Steven Kurtz, PhD, ABPP, is one of the nation’s leading clinicians in the treatment of children’s behavioral problems and disorders, particularly Attention-Deficit/Hyperactivity Disorder (ADHD), and the social anxiety disorder Selective Mutism (SM). He is a widely respected clinical researcher and child psychologist, one of the world’s nine designated master trainers in Parent-Child Interaction Therapy (PCIT), and a dedicated advocate for children with special needs.
As an assistant professor in the Department of Child and Adolescent Psychiatry at the NYU School of Medicine, Dr. Kurtz founded and served for 10 years as the clinical director of the NYU Child Study Center’s Institute for Attention-Deficit/Hyperactivity and Behavior Disorders. He was also the founding co-director of the NYU Child Study Center’s Selective Mutism Program. During his tenure, he created the first Brave Buddies Program, a week-long intensive day treatment program for children with SM. Brave Buddies, now overseen by Dr. Kurtz at the Child Mind Institute, pairs counselors with children, 1:1, in a simulated school classroom where brave talking is shaped, nurtured, and reinforced while social anxieties lessened.
Dr. Kurtz earned his Doctorate in 1985 from Washington University in St. Louis, Missouri. He holds a Diplomate in cognitive and behavioral psychology from the American Board of Professional Psychology, for whom he also serves as a volunteer examiner. He is the chair of the Treatment Adaptations Taskforce on the Advisory Board of PCIT International; a board member of the Selective Mutism Group (SMG), the nation’s leading advocacy group for SM; a member of the American Psychological Association, the New York State Psychological Association, and the Association of Behavioral and Cognitive Therapies; and a fellow in the American Academy of Behavioral and Cognitive Psychology.
Dr. Kurtz’s clinical research teams have led international efforts to develop better diagnostic assessments and evidence-based treatment plans for children with ADHD and other behavioral problems. They are best known for utilizing Parent-Child Interaction Therapy (PCIT), an innovative, evidence-based treatment providing parents with the skills to diminish and positively redirect a child’s disruptive behavior. Dr. Kurtz’s team has also visited schools to train educators in new discipline strategies and behavior management techniques, an empirically supported approach called Teacher-Child Interaction Therapy (TCIT). Dr. Kurtz’s research has shown that teachers trained in TCIT are better able to serve children with special needs in a mainstream, general education setting.

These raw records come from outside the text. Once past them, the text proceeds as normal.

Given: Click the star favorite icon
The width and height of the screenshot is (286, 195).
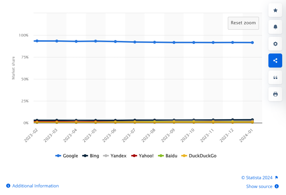Looking at the screenshot, I should coord(275,10).
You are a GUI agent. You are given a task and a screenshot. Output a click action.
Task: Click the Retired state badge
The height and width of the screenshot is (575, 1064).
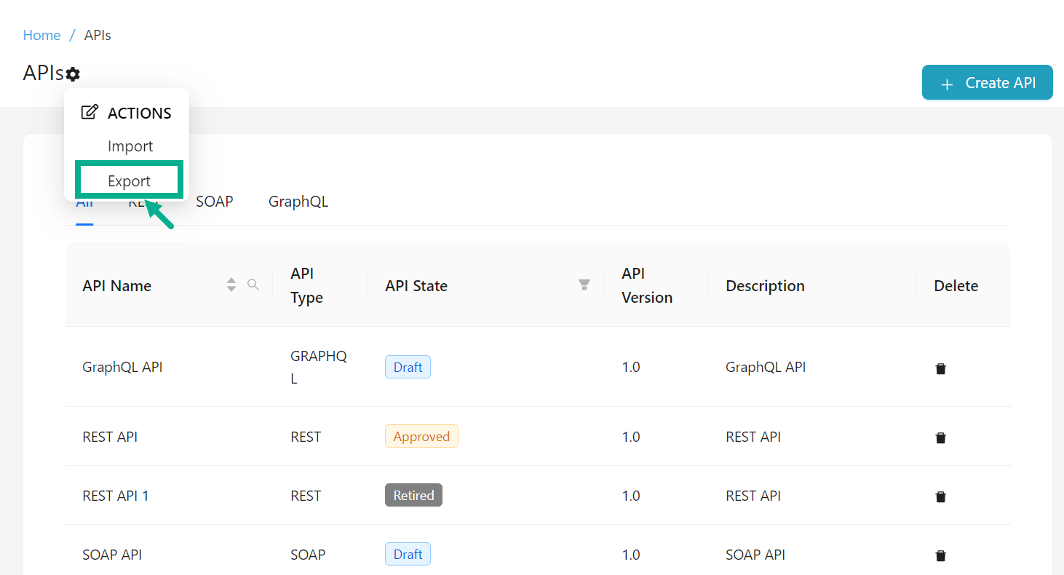pyautogui.click(x=413, y=496)
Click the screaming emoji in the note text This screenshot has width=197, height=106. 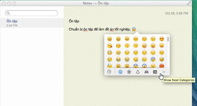[134, 29]
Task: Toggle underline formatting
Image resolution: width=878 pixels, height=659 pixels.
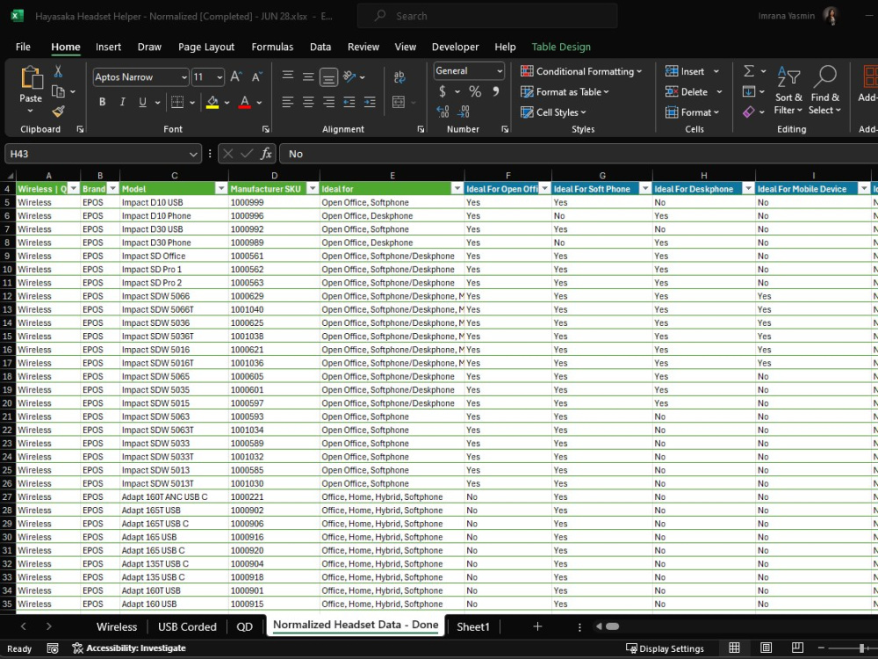Action: 142,102
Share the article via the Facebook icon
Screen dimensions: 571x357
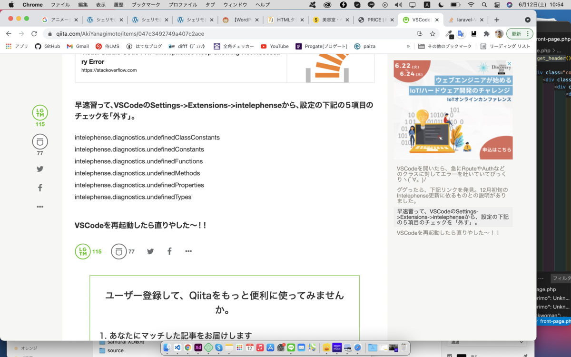coord(169,251)
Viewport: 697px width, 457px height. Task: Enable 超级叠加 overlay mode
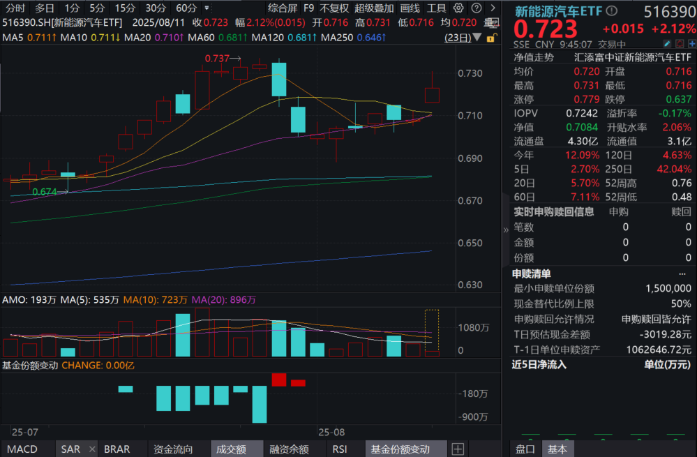coord(375,9)
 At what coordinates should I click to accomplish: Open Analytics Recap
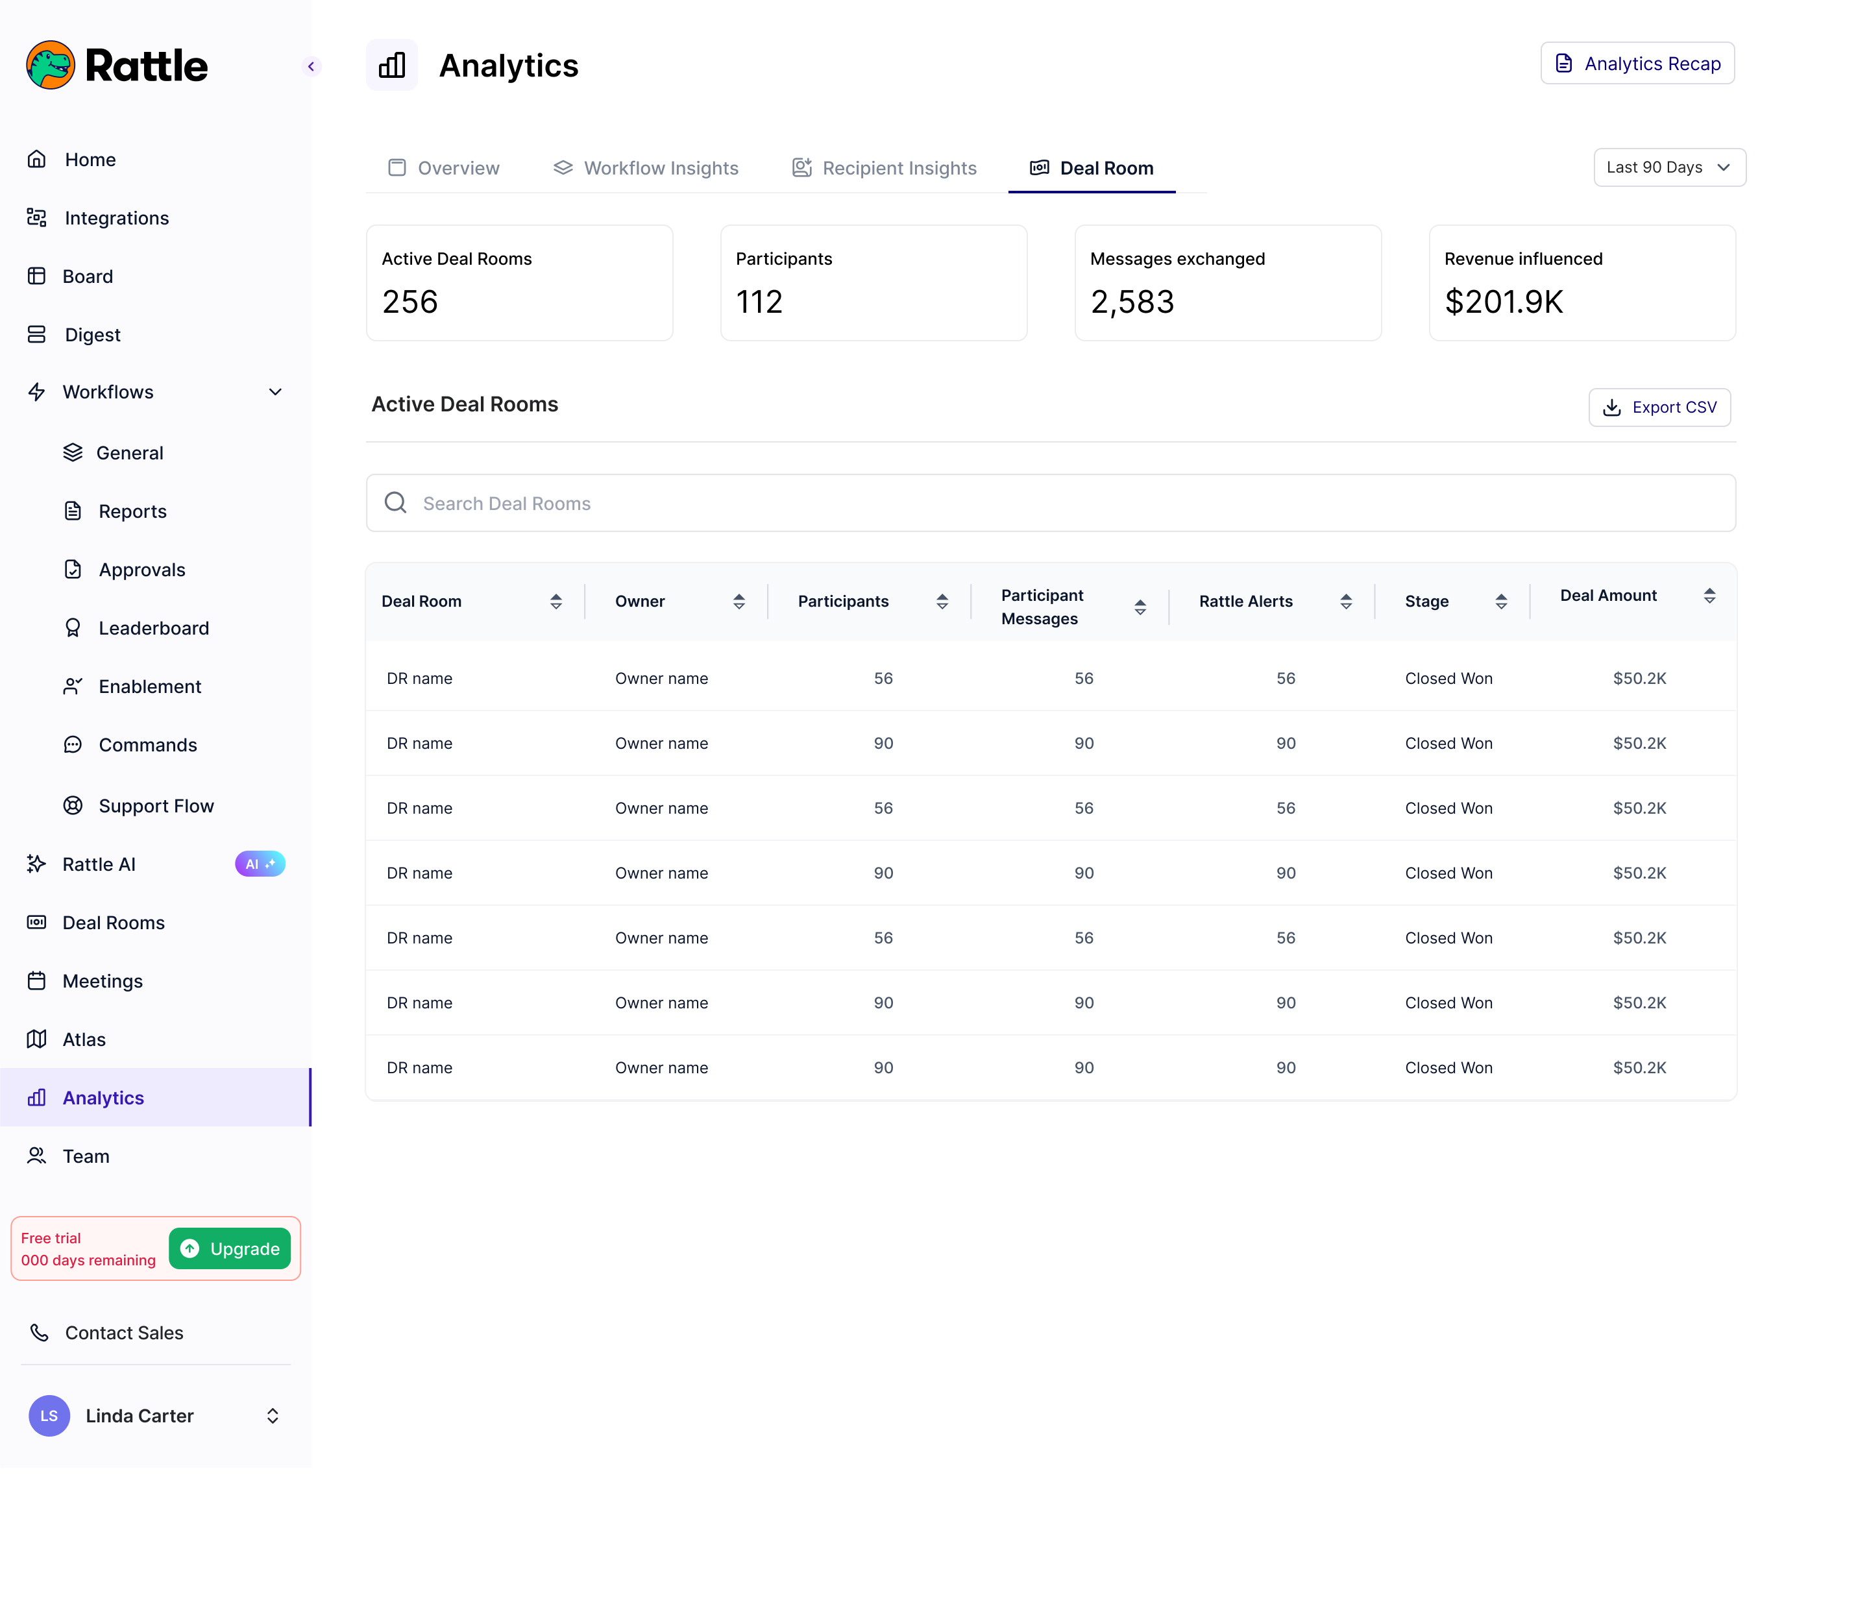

Dr. Kurtz has published numerous scholarly papers, lectured widely, and his research on TCIT has been featured at national, regional and city conferences. Over the course of his career he has also mentored hundreds of psychology undergraduates, graduate students, and psychiatry residents. In 2005, students and faculty at the NYU Langone School of Medicine nominated him for the prestigious Distinguished Teaching Award. In 2006, he was awarded the Distinguished Teaching Award by the graduate students of the NYU Child Study Center.
Dr. Kurtz continues to be a significant public voice dispelling myths about childhood psychiatric disorders and advocating for comprehensive, individualized care for all children struggling with behavioral or other mental health issues. An expert commentator, he has appeared on numerous programs addressing child mental health, including NBC’s Today Show, CBS’s The Early Show, and PBS’s Keeping Kids Healthy.